• [Required action]:
Leaving out all pictures, copy the lines below exactly, from the line with "ACCEPT (1549, 1943)" to the last line, both ends included.

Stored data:
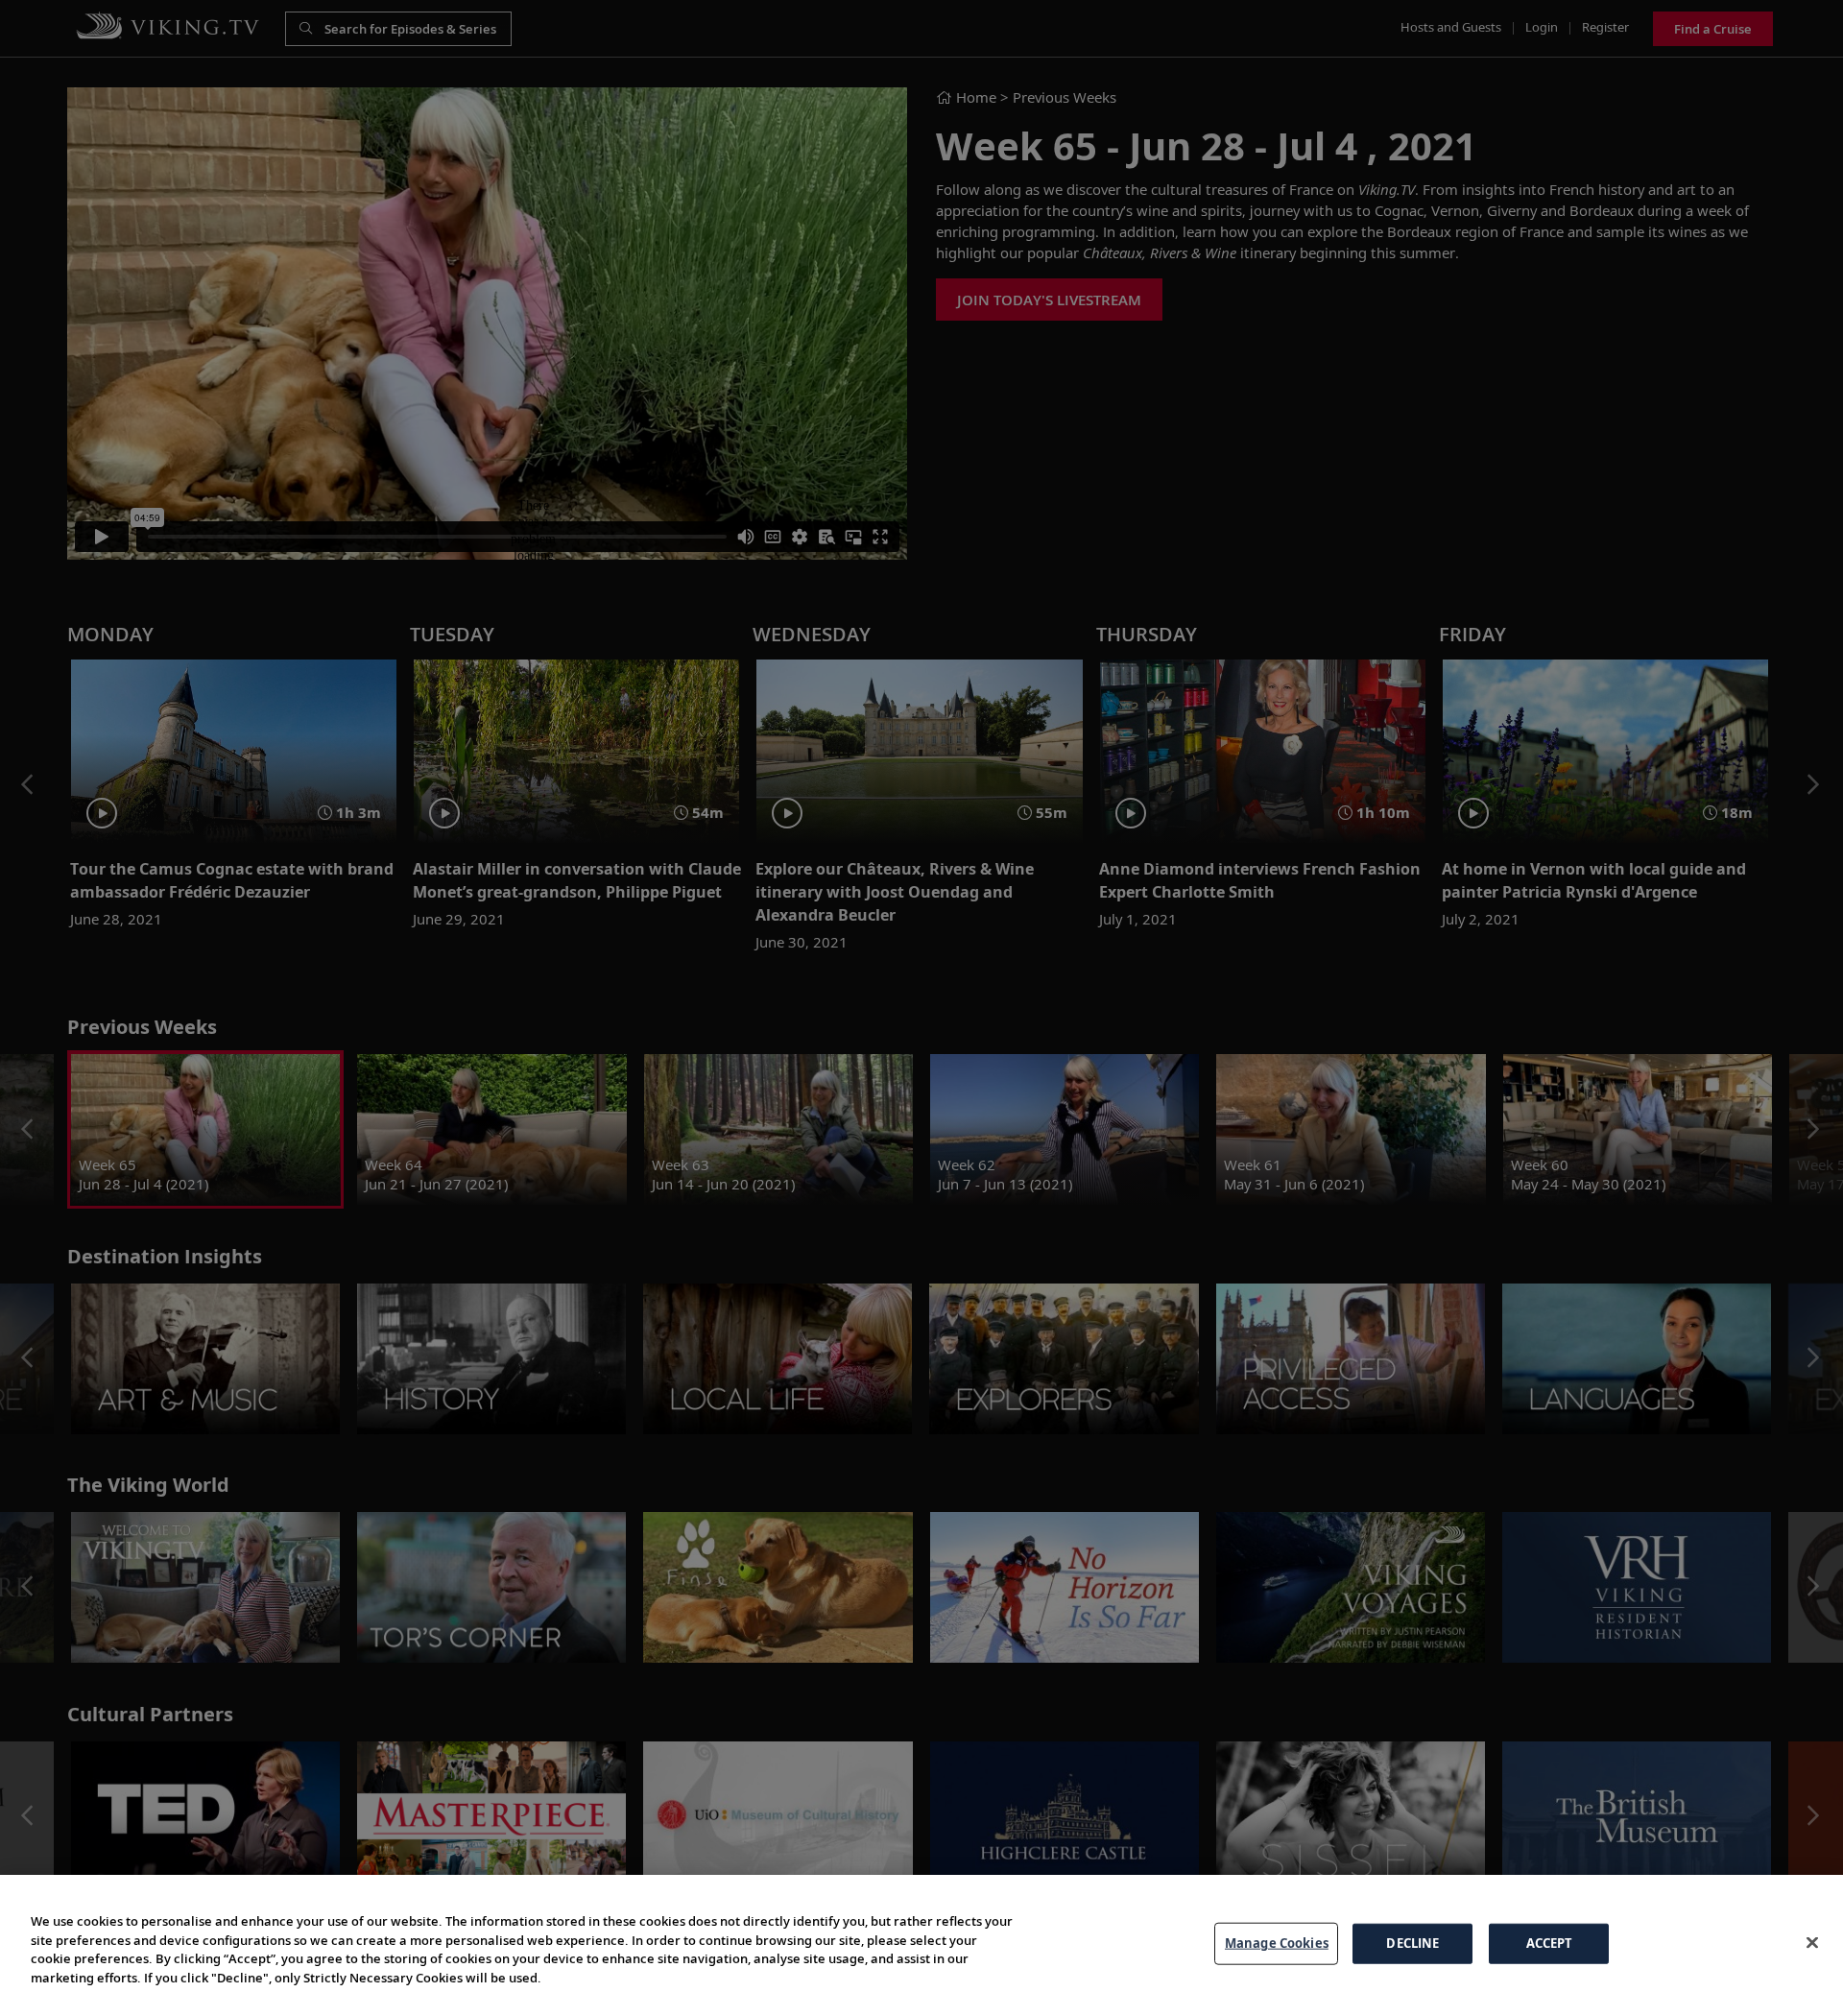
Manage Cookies (1276, 1943)
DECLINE (1412, 1943)
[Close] (1812, 1943)
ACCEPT (1549, 1943)
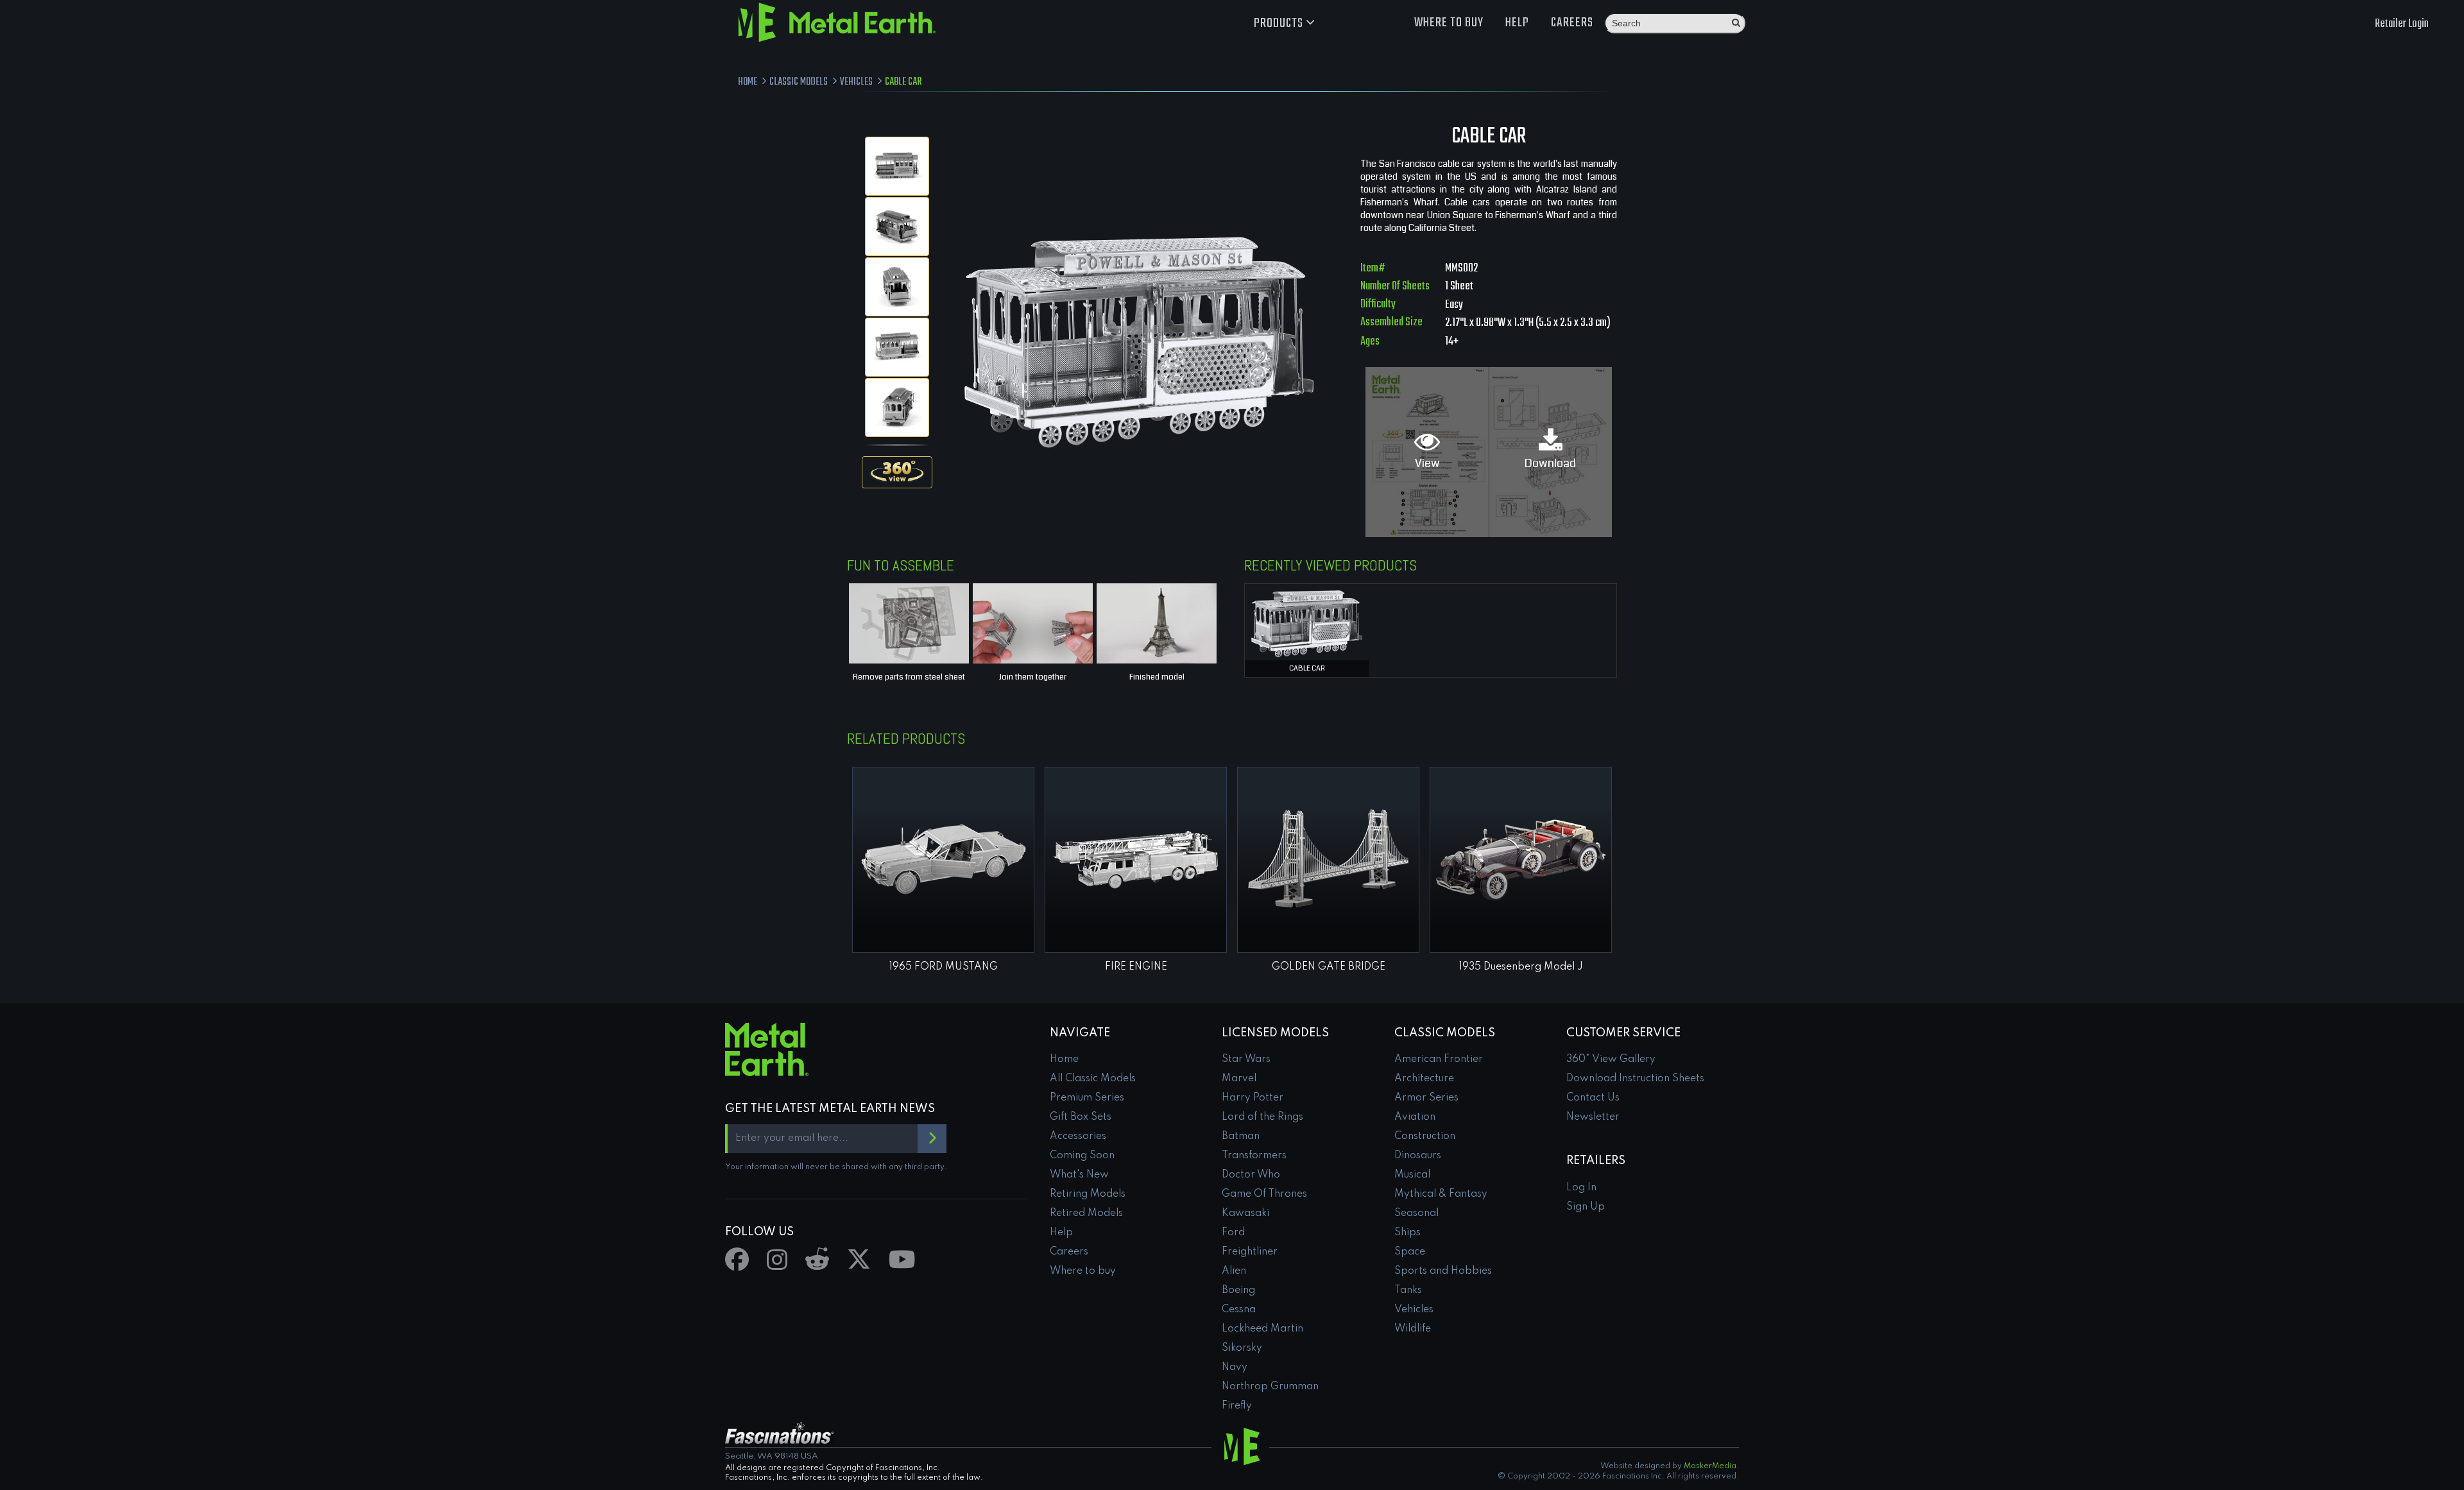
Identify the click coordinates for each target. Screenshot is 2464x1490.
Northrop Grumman (1270, 1387)
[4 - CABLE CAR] (897, 347)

• [Your solution]:
ACCEPT (1549, 1943)
Identify the click coordinates for each target. Screenshot is 2464x1490.
Northrop Grumman (1270, 1387)
[4 - CABLE CAR] (897, 347)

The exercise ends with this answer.